Travail demandé: Dans l'article sur le poème de la passante, quelle métaphore souligne l'inhumanité de la femme ?

Article:
Opposition entre le chaos de la rue (mouvement) et l’apparition harmonieuse (cette harmonie est rendue par le vers ample, le rythme, le vocabulaire, comme nous l’avons vu).
Opposition entre le poète (déjà poète maudit, « crispé » et « extravagant ») et la femme idéale (« agile » et éternelle).
Enfin, opposition entre l’instant fugitif (« fugitive beauté ») et l’éternité (« Ne te verrai-je plus que dans l’éternité ? ».
Ce jeu d’oppositions se concentre sur le premier hémistiche du premier vers du premier tercet. Nous sommes au milieu du poème, et c’est une rupture : « Un éclair… puis la nuit ! » Cette rupture est à la fois rendue par l’antithèse « éclair » / « nuit », la ponctuation qui joue encore sur la temporalité : les points de suspension (la longueur, l’attente, la tension) puis le point d’exclamation (la rupture, le choc).
Nous retrouvons aussi le thème classique de l’opposition entre Éros et Thanatos, l’amour et la mort. En effet, le poète est pris d’un coup de foudre, mais qui ne le fait songer qu’à la mort : le subjonctif plus-que-parfait, « toi que j’eusse aimé », renvoie à l’amour qui aurait pu avoir lieu entre le poète et la femme, mais plus que la possibilité, il en souligne en fait l’impossibilité, puisque ce n’est que dans « l’éternité » (qui est le propre de la mort) que les deux êtres pourraient se revoir.
Le plaisir de la rencontre tourne donc à une pensée macabre : l’idéal est un idéal avorté.
- Une poésie allégorique
Cette passante est plus qu’une simple anecdote, ou même un motif (un sujet) poétique : c’est une allégorie.
L’allégorie est, on le sait, « une forme de représentation indirecte qui emploie une chose pour un désigner une autre ». Et quelle est l’allégorie de ce poème ? L’allégorie de l’idéal.
La femme représente l’idéal, c’est-à-dire une réalité parfaite mais inaccessible : elle est métamorphosée en statue. Nous avons en effet une métaphore, « sa jambe de statue », qui souligne son inhumanité. Elle survole le chaos de la ville, elle survole la réalité humaine et elle laisse apercevoir l’infini au poète : « Fugitive beauté / Dont le regard m’a fait soudainement renaître, / Ne te verrai-je plus que dans l’éternité ? »
Le thème de la renaissance est proche du thème du salut. Le salut qui n’a pas été possible par l’amour (c’est ce qu’exprime le subjonctif-plus-que-parfait) l’est donc seulement par l’art (la poésie). C’est ce que nous pouvons constater, puisqu’il ne reste de cette rencontre, de l’idée même de la rencontre potentiellement salvatrice, qu’un sonnet.
- Tradition et modernité
Le poème se maintient donc entre une tradition et une modernité qui en fait son charme et son efficacité.
Il faut ici résumer les éléments traditionnels que nous avons rencontrés pendant notre étude.
Il y a d’abord le thème traité : l’amour, la mort, c’est-à-dire Éros et Thanatos, l’inaccessible idéal (thème éminemment romantique).

Données sources:
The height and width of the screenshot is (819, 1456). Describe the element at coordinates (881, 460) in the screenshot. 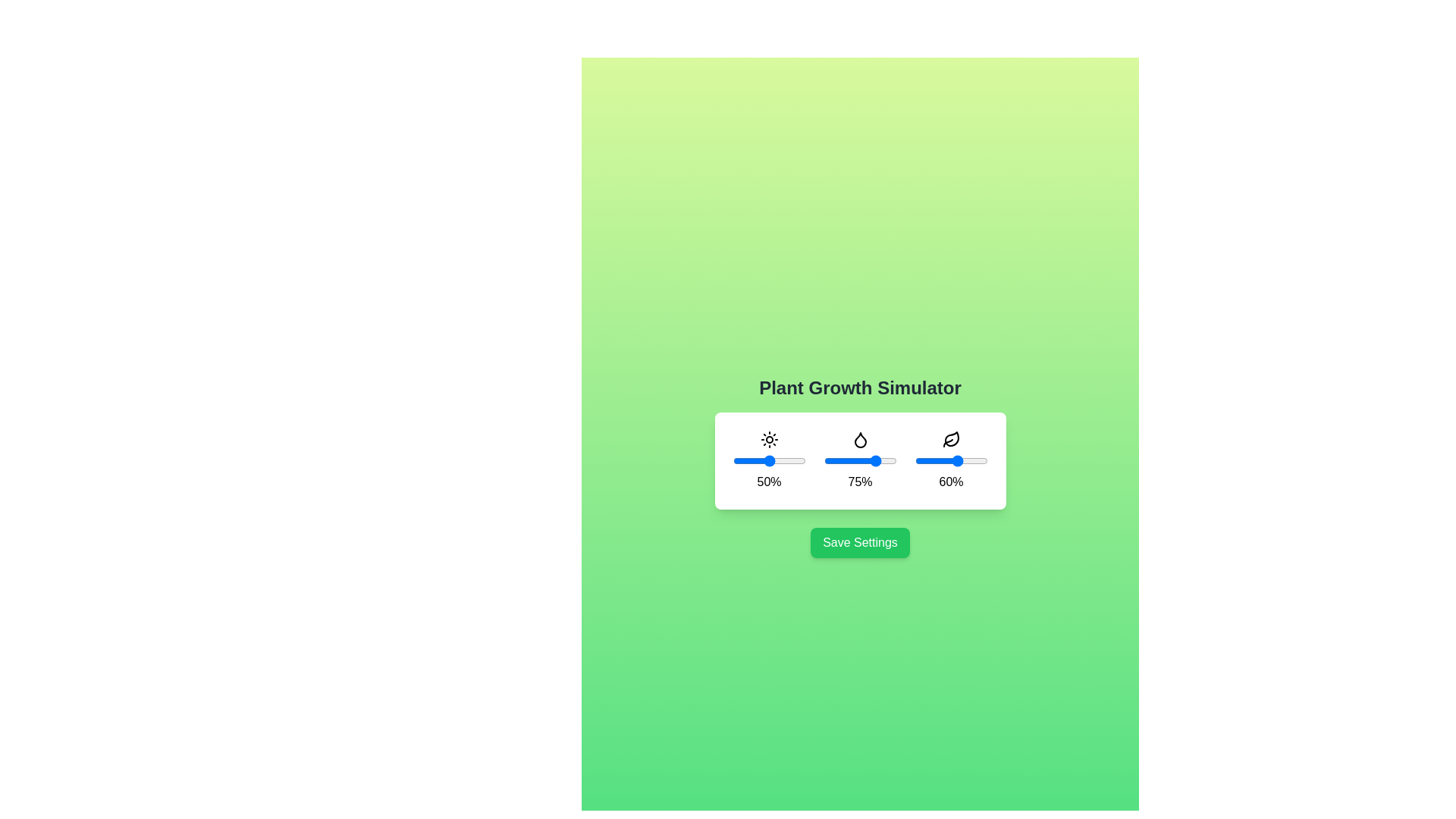

I see `the water slider to 79%` at that location.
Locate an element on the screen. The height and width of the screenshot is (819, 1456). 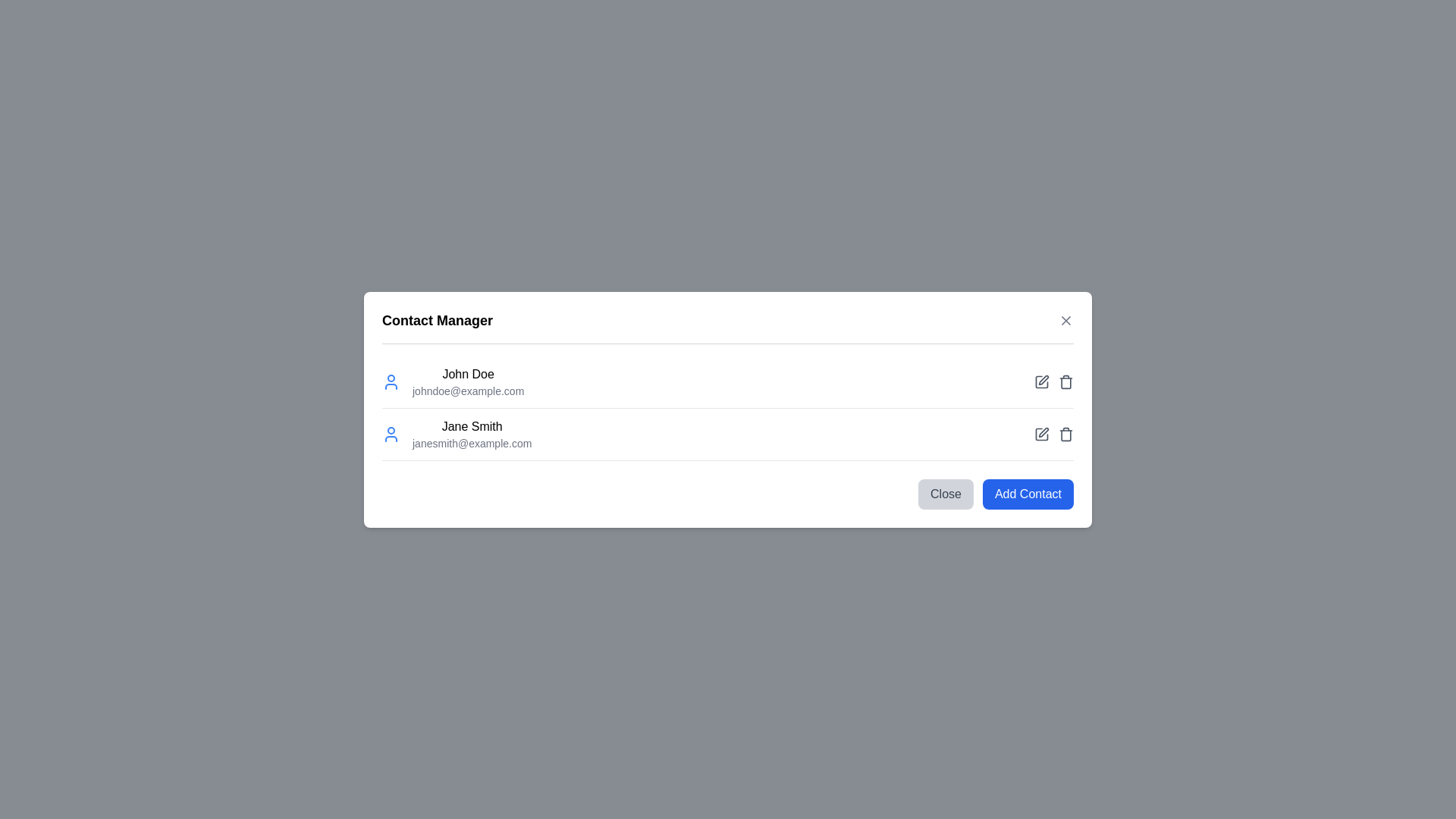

Réponse complète: « sa jambe de statue »